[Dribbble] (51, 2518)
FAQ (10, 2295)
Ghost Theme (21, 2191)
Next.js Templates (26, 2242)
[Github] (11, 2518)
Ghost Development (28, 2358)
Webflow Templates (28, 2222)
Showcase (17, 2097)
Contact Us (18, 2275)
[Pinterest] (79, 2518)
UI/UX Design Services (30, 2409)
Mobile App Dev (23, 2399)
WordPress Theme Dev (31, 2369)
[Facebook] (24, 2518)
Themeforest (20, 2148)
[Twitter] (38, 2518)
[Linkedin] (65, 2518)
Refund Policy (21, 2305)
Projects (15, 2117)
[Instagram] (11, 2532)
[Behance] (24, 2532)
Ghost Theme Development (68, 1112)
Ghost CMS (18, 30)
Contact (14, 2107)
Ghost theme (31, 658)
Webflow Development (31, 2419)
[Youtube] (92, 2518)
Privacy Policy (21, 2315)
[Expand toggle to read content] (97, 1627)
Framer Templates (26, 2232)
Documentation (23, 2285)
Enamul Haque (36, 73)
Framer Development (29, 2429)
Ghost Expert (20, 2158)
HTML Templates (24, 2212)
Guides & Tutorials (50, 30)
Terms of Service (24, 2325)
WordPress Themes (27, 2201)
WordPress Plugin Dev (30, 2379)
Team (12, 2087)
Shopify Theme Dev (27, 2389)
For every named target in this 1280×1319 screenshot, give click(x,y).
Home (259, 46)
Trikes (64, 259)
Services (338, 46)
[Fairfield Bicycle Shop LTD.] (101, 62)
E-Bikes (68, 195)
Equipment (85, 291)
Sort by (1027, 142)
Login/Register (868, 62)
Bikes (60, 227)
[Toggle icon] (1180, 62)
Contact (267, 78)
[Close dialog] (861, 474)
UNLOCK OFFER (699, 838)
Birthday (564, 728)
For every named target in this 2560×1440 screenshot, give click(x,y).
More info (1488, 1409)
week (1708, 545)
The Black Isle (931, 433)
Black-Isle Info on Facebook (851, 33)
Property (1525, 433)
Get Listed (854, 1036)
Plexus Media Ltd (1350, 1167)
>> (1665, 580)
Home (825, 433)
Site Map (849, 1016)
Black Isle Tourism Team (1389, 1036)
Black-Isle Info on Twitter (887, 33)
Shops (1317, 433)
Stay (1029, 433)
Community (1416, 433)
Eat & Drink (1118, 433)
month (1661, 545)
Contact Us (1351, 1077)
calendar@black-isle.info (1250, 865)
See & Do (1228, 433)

--- Your objective ---
Your answer must be the lines from the one with "Black Isle Tourism Team (1389, 1036)" through the last line of the data, repeated exactly and with nothing else.

--- Exercise result ---
Black Isle Tourism Team (1389, 1036)
Black-Isle Info on Twitter (887, 33)
Shops (1317, 433)
Stay (1029, 433)
Community (1416, 433)
Eat & Drink (1118, 433)
month (1661, 545)
Contact Us (1351, 1077)
calendar@black-isle.info (1250, 865)
See & Do (1228, 433)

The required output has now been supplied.